- NV-4 is Lean D at D+3 PVI — Horsford has won 4 straight but margins have compressed from D+12 in 2020 to D+5.6 in 2024
- 52% minority population (majority Black + Latino) concentrated in North Las Vegas; rural Nevada counties offset with heavy R margins
- Latino rightward drift is the core threat: working-class North Las Vegas Latino voters followed national trend toward Republicans in 2024
- Horsford's path: maintain strong Black voter turnout + recover Latino margin + benefit from D+6 midterm environment to hold at Lean D
The NV-4 District: North Las Vegas and Beyond
Nevada’s 4th congressional district was redrawn after the 2020 census to include a larger portion of rural Nevada, which shifted its composition in a Republican direction. The core of the district remains North Las Vegas — a working-class city distinct from the Las Vegas Strip economy — along with Henderson and Boulder City in the eastern part of Clark County. Beyond the Las Vegas metro, the district sweeps through Nye County (including Pahrump), Lincoln County, and other rural Nevada jurisdictions that vote heavily Republican.
The result is a district where Democratic performance in North Las Vegas must compensate for substantial Republican margins in the rural counties. This structure is similar to many majority-minority districts in the Sun Belt that have become unexpectedly competitive as Latino and working-class voters have moved toward Republicans. In 2020, NV-4 was a comfortable Democratic district. By 2024, it had tightened to Lean D status, and that trajectory could continue.

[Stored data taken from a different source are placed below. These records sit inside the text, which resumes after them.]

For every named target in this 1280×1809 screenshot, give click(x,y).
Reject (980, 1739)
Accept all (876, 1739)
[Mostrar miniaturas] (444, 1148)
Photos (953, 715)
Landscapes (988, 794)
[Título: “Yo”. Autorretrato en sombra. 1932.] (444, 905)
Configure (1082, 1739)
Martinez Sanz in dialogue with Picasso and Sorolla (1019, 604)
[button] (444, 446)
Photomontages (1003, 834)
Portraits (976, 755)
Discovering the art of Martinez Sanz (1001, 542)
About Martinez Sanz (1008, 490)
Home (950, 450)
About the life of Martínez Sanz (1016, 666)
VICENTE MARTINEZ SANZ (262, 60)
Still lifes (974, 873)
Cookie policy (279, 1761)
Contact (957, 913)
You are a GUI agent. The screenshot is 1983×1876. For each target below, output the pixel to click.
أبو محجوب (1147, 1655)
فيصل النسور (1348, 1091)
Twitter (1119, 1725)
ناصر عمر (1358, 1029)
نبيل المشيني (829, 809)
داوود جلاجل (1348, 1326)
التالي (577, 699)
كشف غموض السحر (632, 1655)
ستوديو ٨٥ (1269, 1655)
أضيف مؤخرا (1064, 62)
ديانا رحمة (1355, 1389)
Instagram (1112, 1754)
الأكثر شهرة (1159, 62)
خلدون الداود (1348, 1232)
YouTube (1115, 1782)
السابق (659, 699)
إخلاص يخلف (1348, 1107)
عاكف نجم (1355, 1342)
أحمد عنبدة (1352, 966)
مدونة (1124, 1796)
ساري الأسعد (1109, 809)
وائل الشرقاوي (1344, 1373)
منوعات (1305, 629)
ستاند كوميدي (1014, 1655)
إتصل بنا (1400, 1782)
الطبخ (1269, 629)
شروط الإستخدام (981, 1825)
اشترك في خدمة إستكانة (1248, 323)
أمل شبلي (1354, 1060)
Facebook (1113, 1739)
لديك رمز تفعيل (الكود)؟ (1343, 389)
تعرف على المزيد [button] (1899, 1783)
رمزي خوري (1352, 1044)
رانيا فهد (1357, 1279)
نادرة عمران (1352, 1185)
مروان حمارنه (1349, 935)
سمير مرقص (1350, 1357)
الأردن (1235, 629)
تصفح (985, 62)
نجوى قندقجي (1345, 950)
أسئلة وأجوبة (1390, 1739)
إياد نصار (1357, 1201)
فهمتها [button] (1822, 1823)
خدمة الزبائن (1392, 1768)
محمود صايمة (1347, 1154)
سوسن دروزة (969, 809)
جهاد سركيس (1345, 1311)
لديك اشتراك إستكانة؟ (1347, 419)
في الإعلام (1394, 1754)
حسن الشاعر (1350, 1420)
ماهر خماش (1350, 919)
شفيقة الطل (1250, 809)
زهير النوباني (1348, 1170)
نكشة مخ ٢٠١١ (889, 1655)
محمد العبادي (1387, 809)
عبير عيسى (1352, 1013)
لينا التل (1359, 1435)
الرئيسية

NV-4 Election History: 2018–2024
| Year | Democrat | Republican | Margin | Notes |
|---|---|---|---|---|
| 2018 | Horsford 52.9% | Dan Schwartz 41.7% | D+11.2 | Horsford reclaimed seat in blue wave |
| 2020 | Horsford 53.3% | Jim Marchant 40.9% | D+12.4 | Presidential year; strong Biden performance |
| 2022 | Horsford 52.5% | Sam Peters 43.8% | D+8.7 | Held in competitive R midterm environment |
| 2024 | Horsford ~53% | John Lee ~47% | D+5.6 | Tighter; Latino vote shifted R in NV |
| 2026 (est.) | Horsford ~52% | TBD ~46% | Lean D | Midterm D environment could help hold |
The Latino Vote Shift in North Las Vegas
The most important trend in NV-4 is the movement of Hispanic voters toward Republicans. North Las Vegas has a large Latino community — many working in the service sector, construction, and logistics that underpin the Las Vegas regional economy. In 2020, Biden won Latino voters nationally by roughly 33 points. By 2024, polls suggested the margin had compressed to 15-20 points, with Trump making his largest gains among Latinos without college degrees in exactly the kind of working-class urban area that North Las Vegas represents.
For Horsford, the challenge is maintaining high turnout from his Black Democratic base in North Las Vegas while limiting his losses among Hispanic voters who have been drifting toward Republicans on economic grounds. The Biden administration’s handling of inflation and the cost of living in Las Vegas — where housing costs rose sharply between 2020 and 2024 — contributed to Republican gains in exactly this demographic. Whether those voters consolidate as Republicans or return to Democrats in 2026’s midterm environment is one of the most watched questions in Nevada congressional politics.
Republican Recruitment: Who Challenges Horsford?
Former North Las Vegas Mayor
Lee ran against Horsford in 2024 as a former Democrat turned Republican and outperformed previous Republican challengers. Whether he runs again in 2026 is the central Republican recruitment question. His North Las Vegas roots give him the local credibility that many Republican challengers in majority-minority districts have lacked.
Clark County Officials
Nevada Republicans could recruit a Clark County commissioner or a conservative Latino businessperson from the North Las Vegas community who can compete authentically in the district’s majority-minority context. The NRCC will target this seat if Lee or an equivalent candidate commits to running.
Democratic Caucus Leadership
Horsford has moved into House Democratic leadership as a member of the Democratic Steering Committee and is well-positioned to raise national money. His institutional position in the caucus makes it more likely that DCCC resources will flow to NV-4 if the race tightens. Leadership incumbents are harder to unseat than backbench members with fewer party relationships.